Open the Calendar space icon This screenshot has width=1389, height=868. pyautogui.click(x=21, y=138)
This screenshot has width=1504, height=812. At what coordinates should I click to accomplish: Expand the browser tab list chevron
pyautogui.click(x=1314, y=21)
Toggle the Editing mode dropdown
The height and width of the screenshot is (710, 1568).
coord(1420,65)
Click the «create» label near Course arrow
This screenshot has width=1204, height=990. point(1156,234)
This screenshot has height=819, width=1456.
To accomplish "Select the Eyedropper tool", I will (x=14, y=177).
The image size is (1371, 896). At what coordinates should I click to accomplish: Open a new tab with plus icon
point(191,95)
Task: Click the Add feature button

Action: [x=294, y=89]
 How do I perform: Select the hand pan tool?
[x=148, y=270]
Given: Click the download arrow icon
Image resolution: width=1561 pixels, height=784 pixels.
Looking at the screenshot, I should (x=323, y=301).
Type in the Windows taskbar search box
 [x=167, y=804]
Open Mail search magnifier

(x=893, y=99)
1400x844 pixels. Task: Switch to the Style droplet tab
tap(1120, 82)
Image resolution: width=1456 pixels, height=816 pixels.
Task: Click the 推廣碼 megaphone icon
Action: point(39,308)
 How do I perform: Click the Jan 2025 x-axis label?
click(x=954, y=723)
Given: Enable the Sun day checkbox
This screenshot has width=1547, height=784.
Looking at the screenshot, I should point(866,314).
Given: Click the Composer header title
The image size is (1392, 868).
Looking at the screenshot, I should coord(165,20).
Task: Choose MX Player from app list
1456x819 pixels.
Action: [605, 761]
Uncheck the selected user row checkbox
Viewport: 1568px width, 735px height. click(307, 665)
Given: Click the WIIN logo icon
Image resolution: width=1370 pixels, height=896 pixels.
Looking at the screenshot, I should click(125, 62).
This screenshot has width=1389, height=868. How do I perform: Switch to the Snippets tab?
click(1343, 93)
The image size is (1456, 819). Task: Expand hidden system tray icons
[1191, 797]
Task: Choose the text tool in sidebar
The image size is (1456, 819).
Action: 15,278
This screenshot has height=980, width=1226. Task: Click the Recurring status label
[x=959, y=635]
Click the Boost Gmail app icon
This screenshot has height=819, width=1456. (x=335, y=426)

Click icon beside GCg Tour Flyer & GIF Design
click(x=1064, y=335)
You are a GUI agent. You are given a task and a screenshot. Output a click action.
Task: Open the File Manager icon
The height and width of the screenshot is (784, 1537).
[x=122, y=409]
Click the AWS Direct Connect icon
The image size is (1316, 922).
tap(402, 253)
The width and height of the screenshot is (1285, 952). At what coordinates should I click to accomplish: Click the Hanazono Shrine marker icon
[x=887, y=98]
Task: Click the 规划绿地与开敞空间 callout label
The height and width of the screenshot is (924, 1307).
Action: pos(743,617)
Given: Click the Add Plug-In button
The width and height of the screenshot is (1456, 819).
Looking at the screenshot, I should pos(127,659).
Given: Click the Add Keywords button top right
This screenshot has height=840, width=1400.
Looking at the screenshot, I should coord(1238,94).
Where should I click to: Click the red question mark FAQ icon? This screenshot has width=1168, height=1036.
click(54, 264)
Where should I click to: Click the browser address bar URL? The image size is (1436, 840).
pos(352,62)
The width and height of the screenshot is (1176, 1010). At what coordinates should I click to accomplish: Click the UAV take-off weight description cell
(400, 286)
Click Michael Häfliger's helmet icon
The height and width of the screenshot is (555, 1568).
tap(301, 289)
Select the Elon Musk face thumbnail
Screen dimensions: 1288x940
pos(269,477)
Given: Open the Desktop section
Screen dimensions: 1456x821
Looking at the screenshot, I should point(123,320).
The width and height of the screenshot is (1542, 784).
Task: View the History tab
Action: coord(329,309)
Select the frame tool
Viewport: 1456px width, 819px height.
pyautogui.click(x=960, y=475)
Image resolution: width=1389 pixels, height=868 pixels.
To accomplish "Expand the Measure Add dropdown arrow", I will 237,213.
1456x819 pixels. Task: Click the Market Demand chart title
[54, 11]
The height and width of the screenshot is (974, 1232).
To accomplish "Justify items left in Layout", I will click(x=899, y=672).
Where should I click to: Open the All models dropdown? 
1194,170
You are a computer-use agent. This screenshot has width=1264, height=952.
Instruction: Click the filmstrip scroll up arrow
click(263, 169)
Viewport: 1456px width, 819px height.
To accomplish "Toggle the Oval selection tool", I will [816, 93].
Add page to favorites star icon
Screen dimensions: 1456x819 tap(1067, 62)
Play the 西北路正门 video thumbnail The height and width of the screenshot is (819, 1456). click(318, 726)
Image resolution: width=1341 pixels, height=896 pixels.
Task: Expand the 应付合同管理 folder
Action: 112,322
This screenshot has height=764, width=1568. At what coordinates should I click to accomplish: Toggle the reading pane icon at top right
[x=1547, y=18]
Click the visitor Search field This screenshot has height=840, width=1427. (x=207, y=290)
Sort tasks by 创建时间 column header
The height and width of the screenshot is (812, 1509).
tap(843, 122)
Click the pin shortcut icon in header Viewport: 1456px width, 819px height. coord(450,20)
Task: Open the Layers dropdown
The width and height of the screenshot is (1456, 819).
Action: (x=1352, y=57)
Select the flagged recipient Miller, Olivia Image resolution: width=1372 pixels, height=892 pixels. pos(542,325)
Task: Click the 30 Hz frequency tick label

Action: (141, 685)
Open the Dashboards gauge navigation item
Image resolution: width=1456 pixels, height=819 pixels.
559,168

+++

= Exercise =
Everything in the listing should be written out exactly.

= The answer =
Open the Calendar space icon This screenshot has width=1389, height=868. pyautogui.click(x=21, y=138)
This screenshot has width=1504, height=812. At what coordinates should I click to accomplish: Expand the browser tab list chevron
pyautogui.click(x=1314, y=21)
Toggle the Editing mode dropdown
The height and width of the screenshot is (710, 1568).
coord(1420,65)
Click the «create» label near Course arrow
This screenshot has width=1204, height=990. point(1156,234)
This screenshot has height=819, width=1456.
To accomplish "Select the Eyedropper tool", I will (x=14, y=177).
The image size is (1371, 896). At what coordinates should I click to accomplish: Open a new tab with plus icon
point(191,95)
Task: Click the Add feature button

Action: [x=294, y=89]
 How do I perform: Select the hand pan tool?
[x=148, y=270]
Given: Click the download arrow icon
Image resolution: width=1561 pixels, height=784 pixels.
Looking at the screenshot, I should (x=323, y=301).
Type in the Windows taskbar search box
 [x=167, y=804]
Open Mail search magnifier

(x=893, y=99)
1400x844 pixels. Task: Switch to the Style droplet tab
tap(1120, 82)
Image resolution: width=1456 pixels, height=816 pixels.
Task: Click the 推廣碼 megaphone icon
Action: point(39,308)
 How do I perform: Click the Jan 2025 x-axis label?
click(x=954, y=723)
Given: Enable the Sun day checkbox
This screenshot has width=1547, height=784.
Looking at the screenshot, I should point(866,314).
Given: Click the Composer header title
The image size is (1392, 868).
Looking at the screenshot, I should coord(165,20).
Task: Choose MX Player from app list
1456x819 pixels.
Action: [605, 761]
Uncheck the selected user row checkbox
Viewport: 1568px width, 735px height. click(307, 665)
Given: Click the WIIN logo icon
Image resolution: width=1370 pixels, height=896 pixels.
Looking at the screenshot, I should click(125, 62).
This screenshot has width=1389, height=868. How do I perform: Switch to the Snippets tab?
click(1343, 93)
The image size is (1456, 819). Task: Expand hidden system tray icons
[1191, 797]
Task: Choose the text tool in sidebar
The image size is (1456, 819).
Action: 15,278
This screenshot has height=980, width=1226. Task: Click the Recurring status label
[x=959, y=635]
Click the Boost Gmail app icon
This screenshot has height=819, width=1456. (x=335, y=426)

Click icon beside GCg Tour Flyer & GIF Design
click(x=1064, y=335)
You are a GUI agent. You are given a task and a screenshot. Output a click action.
Task: Open the File Manager icon
The height and width of the screenshot is (784, 1537).
[x=122, y=409]
Click the AWS Direct Connect icon
The image size is (1316, 922).
tap(402, 253)
The width and height of the screenshot is (1285, 952). At what coordinates should I click to accomplish: Click the Hanazono Shrine marker icon
[x=887, y=98]
Task: Click the 规划绿地与开敞空间 callout label
The height and width of the screenshot is (924, 1307).
Action: pos(743,617)
Given: Click the Add Plug-In button
The width and height of the screenshot is (1456, 819).
Looking at the screenshot, I should pos(127,659).
Given: Click the Add Keywords button top right
This screenshot has height=840, width=1400.
Looking at the screenshot, I should coord(1238,94).
Where should I click to: Click the red question mark FAQ icon? This screenshot has width=1168, height=1036.
click(54, 264)
Where should I click to: Click the browser address bar URL? The image size is (1436, 840).
pos(352,62)
The width and height of the screenshot is (1176, 1010). At what coordinates should I click to accomplish: Click the UAV take-off weight description cell
(400, 286)
Click Michael Häfliger's helmet icon
The height and width of the screenshot is (555, 1568).
tap(301, 289)
Select the Elon Musk face thumbnail
Screen dimensions: 1288x940
pos(269,477)
Given: Open the Desktop section
Screen dimensions: 1456x821
Looking at the screenshot, I should point(123,320).
The width and height of the screenshot is (1542, 784).
Task: View the History tab
Action: coord(329,309)
Select the frame tool
Viewport: 1456px width, 819px height.
pyautogui.click(x=960, y=475)
Image resolution: width=1389 pixels, height=868 pixels.
To accomplish "Expand the Measure Add dropdown arrow", I will 237,213.
1456x819 pixels. Task: Click the Market Demand chart title
[54, 11]
The height and width of the screenshot is (974, 1232).
To accomplish "Justify items left in Layout", I will click(x=899, y=672).
Where should I click to: Open the All models dropdown? 
1194,170
You are a computer-use agent. This screenshot has width=1264, height=952.
Instruction: Click the filmstrip scroll up arrow
click(263, 169)
Viewport: 1456px width, 819px height.
To accomplish "Toggle the Oval selection tool", I will [816, 93].
Add page to favorites star icon
Screen dimensions: 1456x819 tap(1067, 62)
Play the 西北路正门 video thumbnail The height and width of the screenshot is (819, 1456). click(318, 726)
Image resolution: width=1341 pixels, height=896 pixels.
Task: Expand the 应付合同管理 folder
Action: 112,322
This screenshot has height=764, width=1568. At what coordinates should I click to accomplish: Toggle the reading pane icon at top right
[x=1547, y=18]
Click the visitor Search field This screenshot has height=840, width=1427. (x=207, y=290)
Sort tasks by 创建时间 column header
The height and width of the screenshot is (812, 1509).
tap(843, 122)
Click the pin shortcut icon in header Viewport: 1456px width, 819px height. coord(450,20)
Task: Open the Layers dropdown
The width and height of the screenshot is (1456, 819).
Action: (x=1352, y=57)
Select the flagged recipient Miller, Olivia Image resolution: width=1372 pixels, height=892 pixels. pos(542,325)
Task: Click the 30 Hz frequency tick label

Action: (141, 685)
Open the Dashboards gauge navigation item
Image resolution: width=1456 pixels, height=819 pixels.
559,168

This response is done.